Di luar Mansion House, Joseph kemudian berbicara kepada orang banyak yang telah berkumpul pada pagi subuh itu. Sementara melakukan itu, putra Joseph menarik bajunya dan menangis, “Ayah, Oh Ayah, jangan pergi ke Carthage. Mereka akan membunuhmu.” Ibunya bertanya apakah dia dapat berjanji bahwa dia akan kembali. (Dan Jones, “The Martyrdom of Joseph and Hyrum Smith,” manuscript, 20 Januari 1855, Perpustakaan Sejarah Gereja, Salt Lake City). Tidak menjawabnya langsung, Joseph berkata kepada Orang-Orang Suci yang berkumpul, “Jika saya tidak pergi ke sana [ke Carthage], akibatnya adalah kehancuran kota ini dan penduduknya; dan saya tidak dapat memikirkan melihat brother dan sister yang saya kasihi serta anak-anak mereka kembali mengalami penderitaan di Missouri seperti yang pernah mereka alami di Nauvoo; tidak, lebih baik bagi Joseph, saudara Anda, mati demi para brother dan sisternya, karena saya bersedia mati untuk mereka.
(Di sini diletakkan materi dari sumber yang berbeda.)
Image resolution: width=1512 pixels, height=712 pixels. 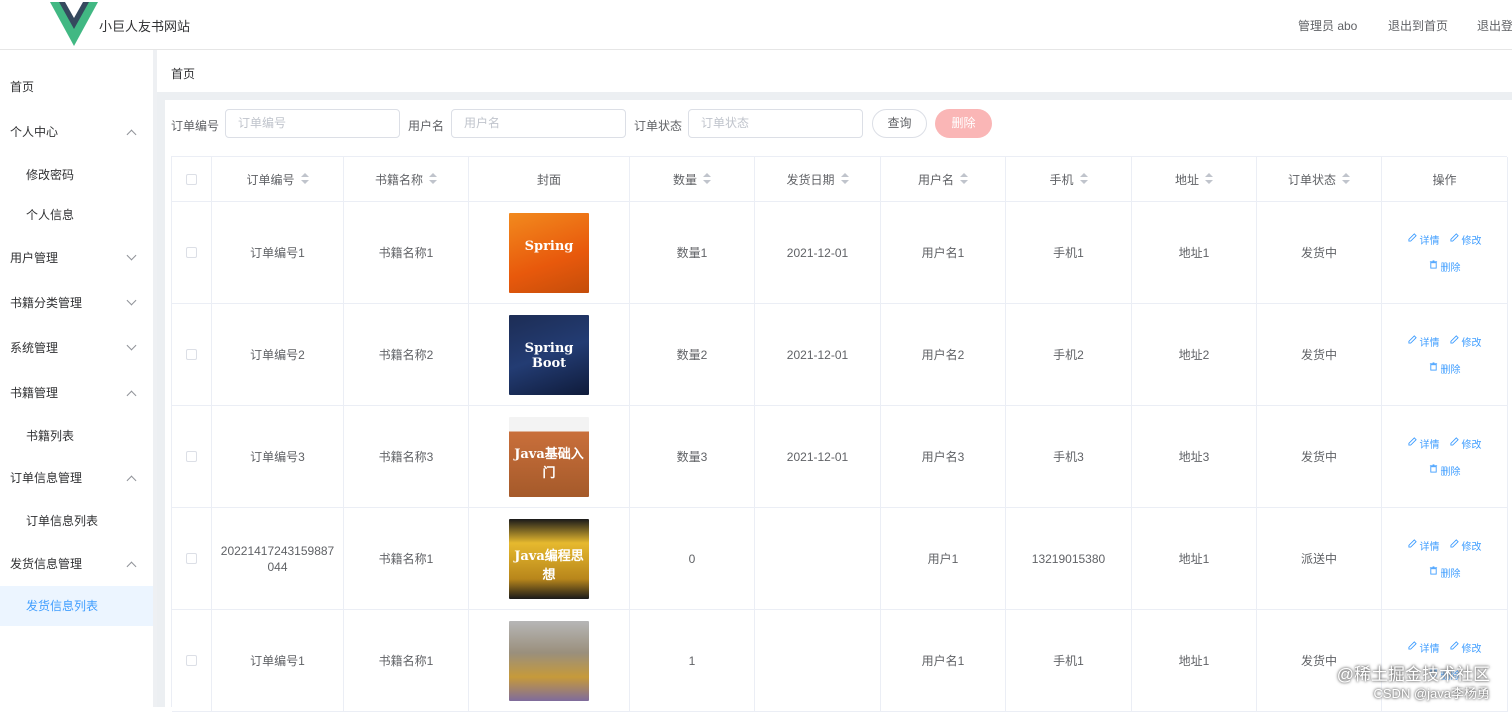 What do you see at coordinates (76, 132) in the screenshot?
I see `sidebar-item: 个人中心` at bounding box center [76, 132].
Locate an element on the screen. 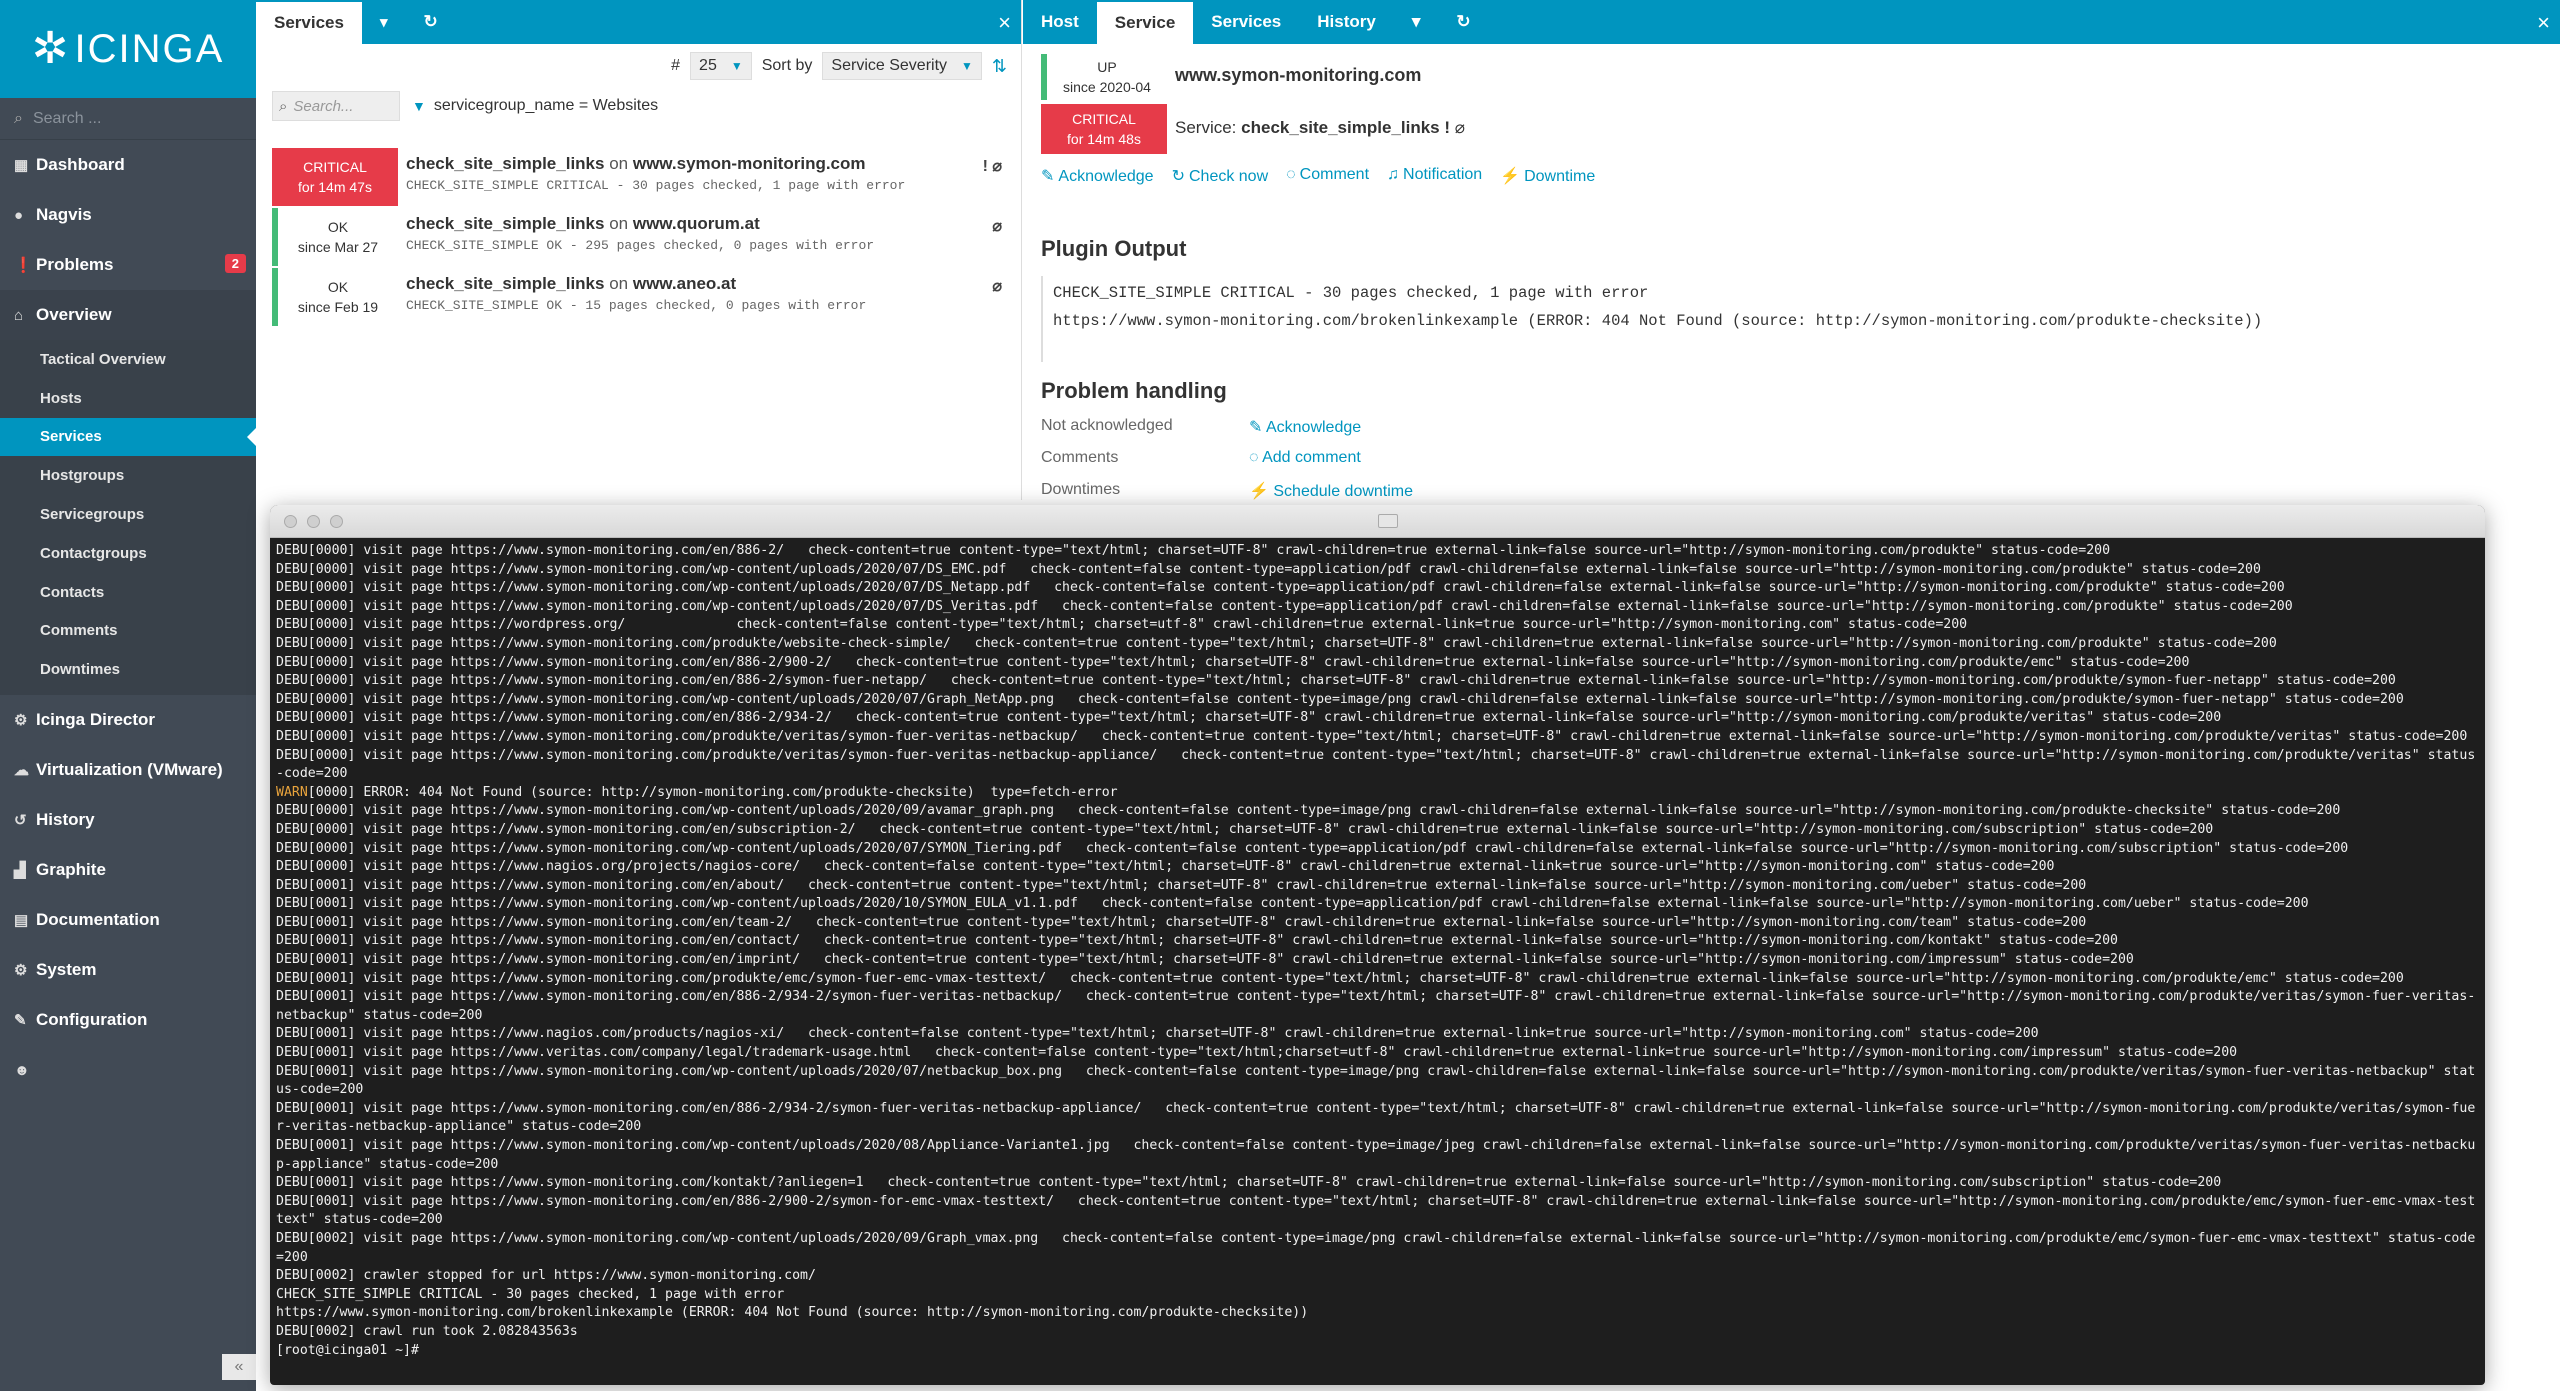 This screenshot has height=1391, width=2560. sidebar-subitem-contacts: Contacts is located at coordinates (128, 592).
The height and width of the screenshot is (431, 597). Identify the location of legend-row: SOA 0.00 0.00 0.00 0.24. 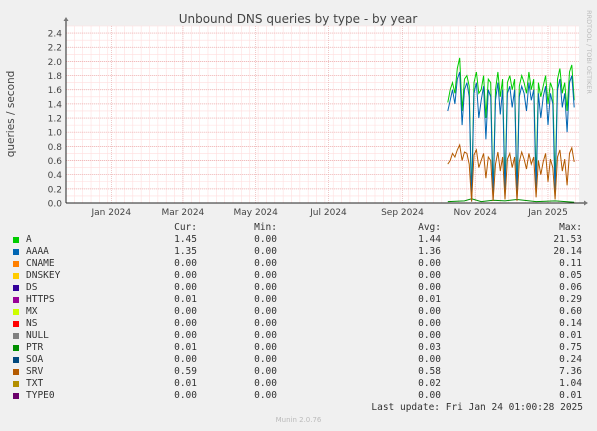
(298, 360).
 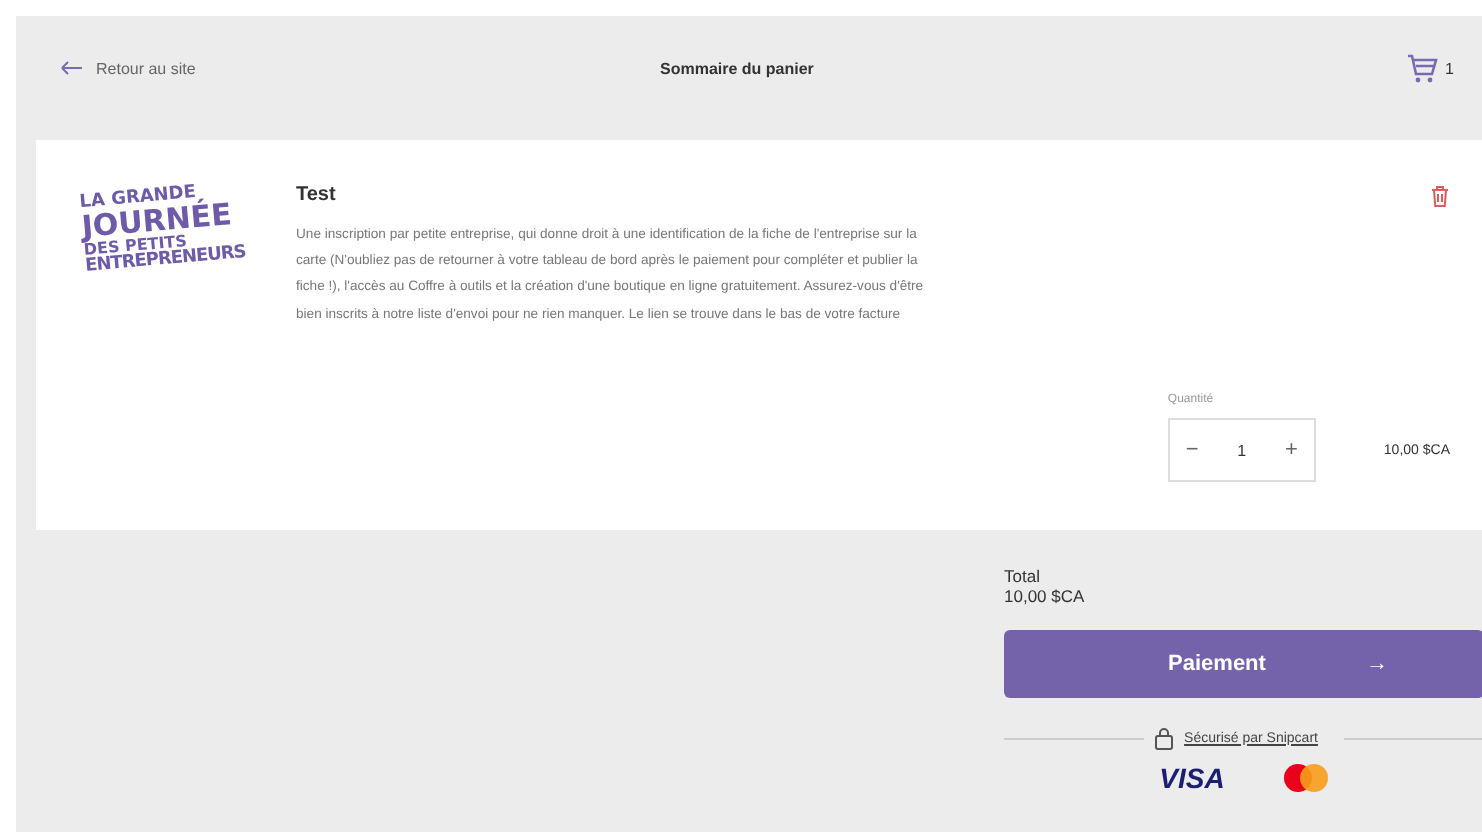 I want to click on increment-button: +, so click(x=1291, y=450).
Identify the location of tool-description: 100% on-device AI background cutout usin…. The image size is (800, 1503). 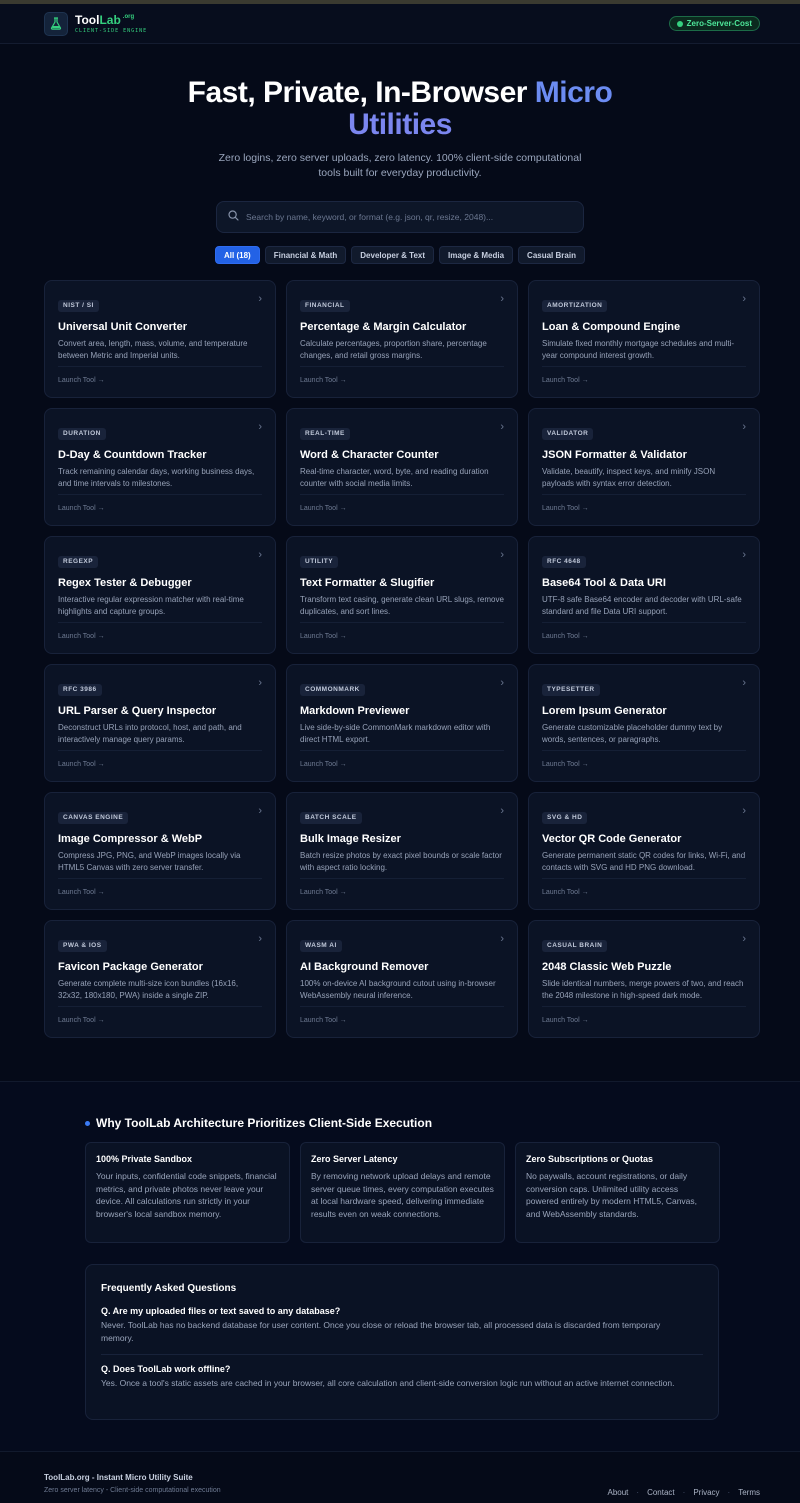
(398, 990).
Pekerjaan saya telah selesai.” (dalam Dan Jones, “The Martyrdom of Joseph Smith and His Brother, Hyrum!” diterjemahkan oleh Ronald D. Dennis, in Ronald D. Dennis, “The Martyrdom of Joseph Smith and His Brother Hyrum,” BYU Studies, jilid 24, no. 1 [Musim Dingin 1984], 85; lihat juga Buku Pedoman Siswa Sejarah Gereja dalam Kegenapan Waktu, edisi ke-2 [buku pedoman Church Educational System, 2003], 297).

“Setelah memeluk anak-anak kecilnya yang bergelayut pada pakaiannya dan setelah mengucapkan kata perpisahan lembut kepada istrinya yang sangat dikasihinya, yang juga menangis, dan setelah memberikan penghiburan terakhir kepada ibunya yang berusia lanjut dan saleh, dia berbicara kepada semua orang banyak itu dengan kasih sayang besar, mengimbau mereka untuk setia menurut cara dan agama yang telah dia ajarkan kepada mereka” (dalam Dan Jones, “The Martyrdom of Joseph Smith and His Brother, Hyrum!” 85–86).

Sewaktu Joseph berangkat dari Nauvoo bersama mereka yang menyertainya, dia berhenti di lokasi bait suci, “melihat bangunan sakral itu, dan berkata, ‘Inilah tempat terindah dan umat terbaik di bawah langit; mereka tidak mengetahui kesulitan-kesulitan yang menanti mereka’” (History of the Church, 6:554; lihat juga Buku Pedoman Siswa Sejarah Gereja dalam Kegenapan Waktu, 297).